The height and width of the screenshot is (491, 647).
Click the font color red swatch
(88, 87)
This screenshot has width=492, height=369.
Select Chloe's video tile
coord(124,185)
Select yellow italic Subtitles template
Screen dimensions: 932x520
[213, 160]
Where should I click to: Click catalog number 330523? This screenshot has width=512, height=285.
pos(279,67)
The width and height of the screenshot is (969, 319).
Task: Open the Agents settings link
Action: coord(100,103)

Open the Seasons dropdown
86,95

+++++

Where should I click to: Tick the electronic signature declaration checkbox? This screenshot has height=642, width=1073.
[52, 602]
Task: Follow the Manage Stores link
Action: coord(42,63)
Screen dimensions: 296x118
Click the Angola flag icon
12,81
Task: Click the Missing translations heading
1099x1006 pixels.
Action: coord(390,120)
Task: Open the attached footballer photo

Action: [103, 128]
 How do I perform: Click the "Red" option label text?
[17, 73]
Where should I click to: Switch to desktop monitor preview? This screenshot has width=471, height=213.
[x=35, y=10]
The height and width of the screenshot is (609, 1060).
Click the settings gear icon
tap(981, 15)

+++++

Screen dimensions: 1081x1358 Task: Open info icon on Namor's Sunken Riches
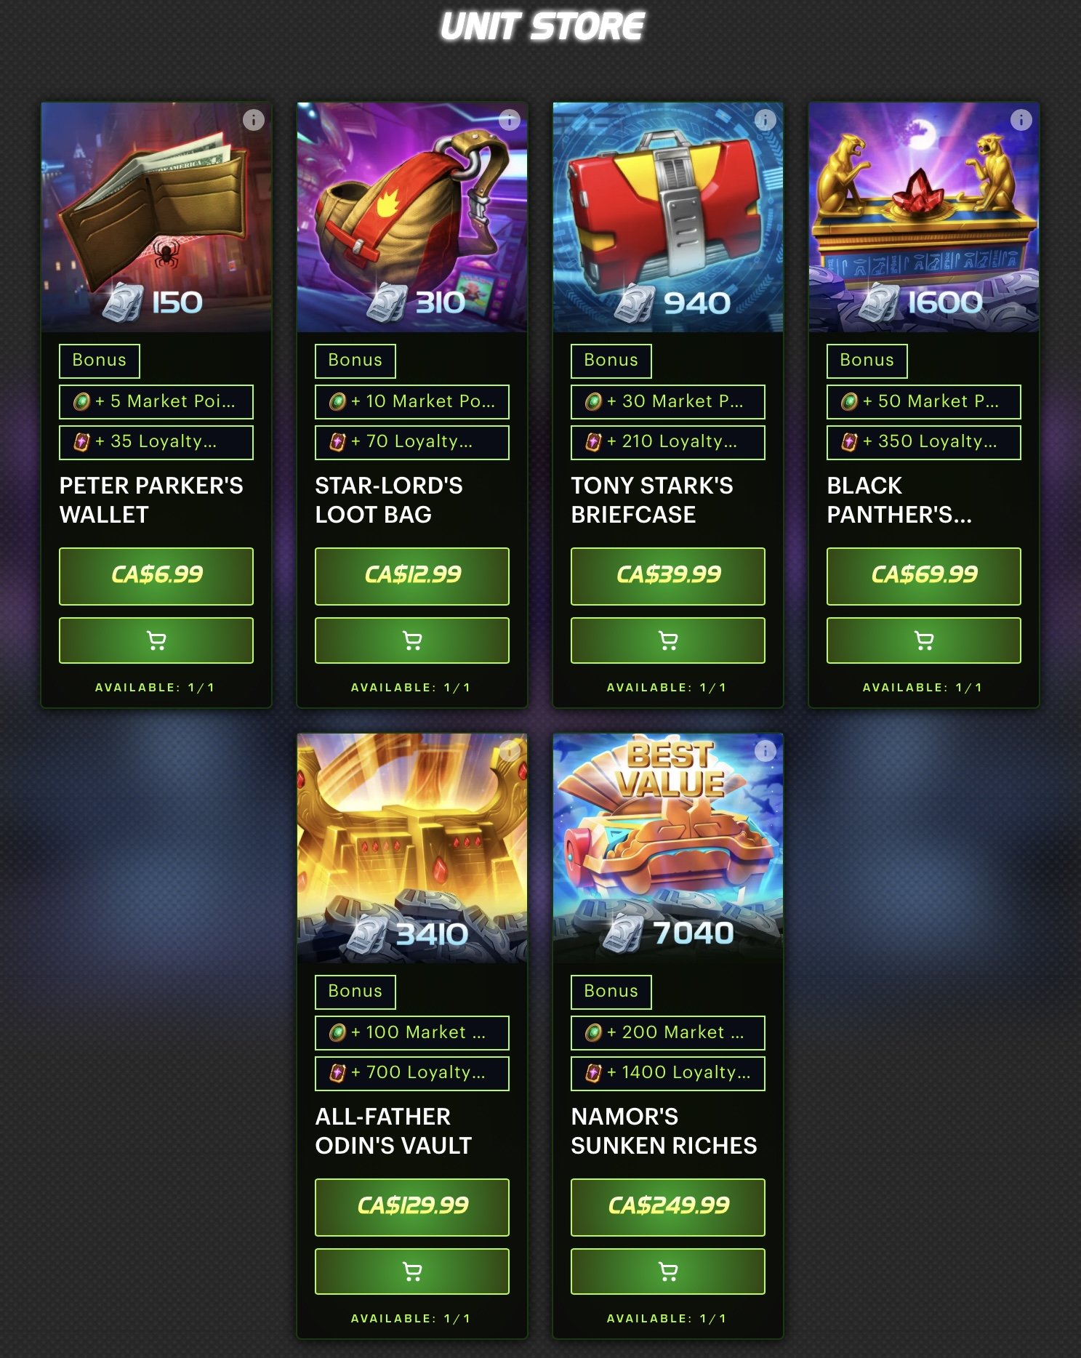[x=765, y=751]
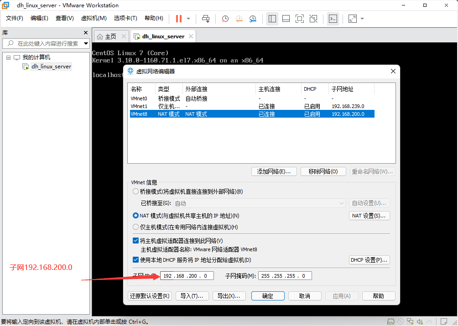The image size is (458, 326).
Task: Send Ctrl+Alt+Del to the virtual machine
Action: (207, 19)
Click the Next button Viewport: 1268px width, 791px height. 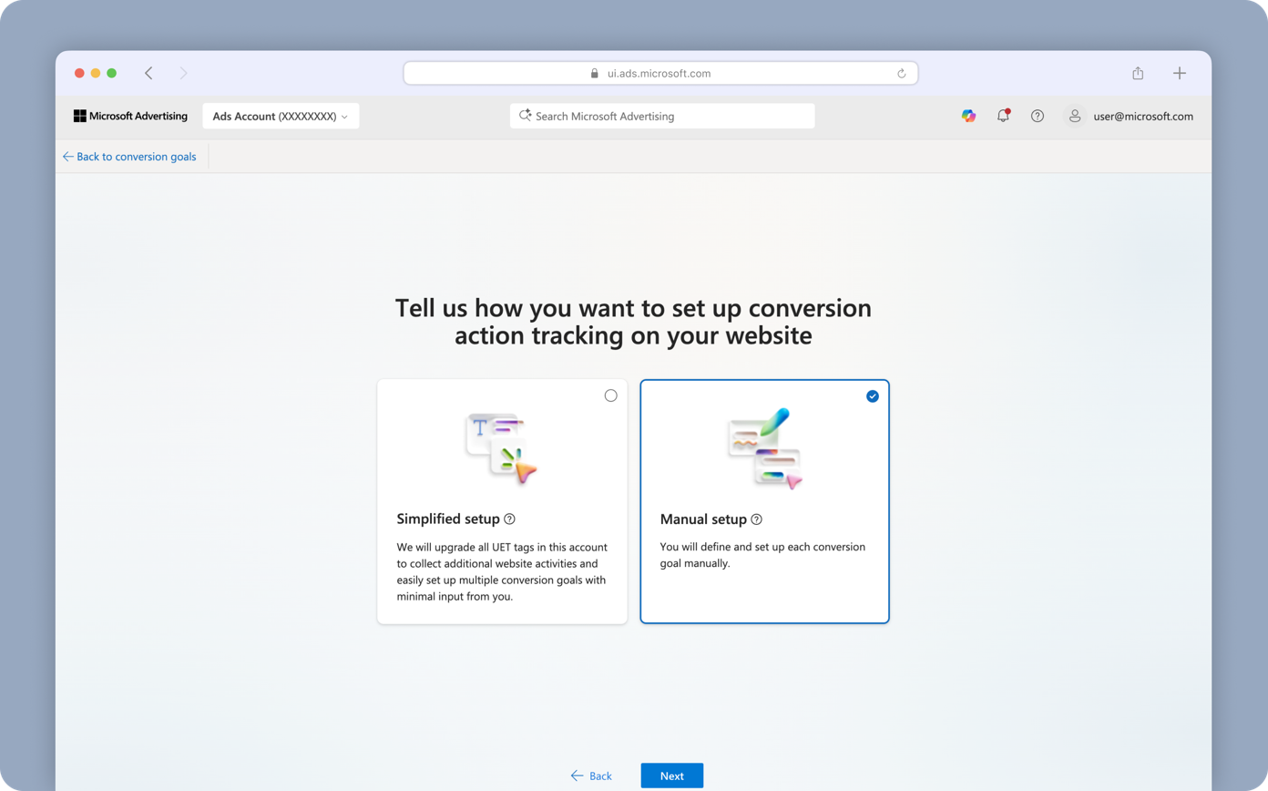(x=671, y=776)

+++++

For the lines above, output exactly those from the line containing "How do I perform: Click" through the line containing "The height and width of the screenshot is (609, 1060).", and skip the others.

 How do I perform: Click the "Red" option label text?
[17, 73]
Where should I click to: Switch to desktop monitor preview? This screenshot has width=471, height=213.
[x=35, y=10]
The height and width of the screenshot is (609, 1060).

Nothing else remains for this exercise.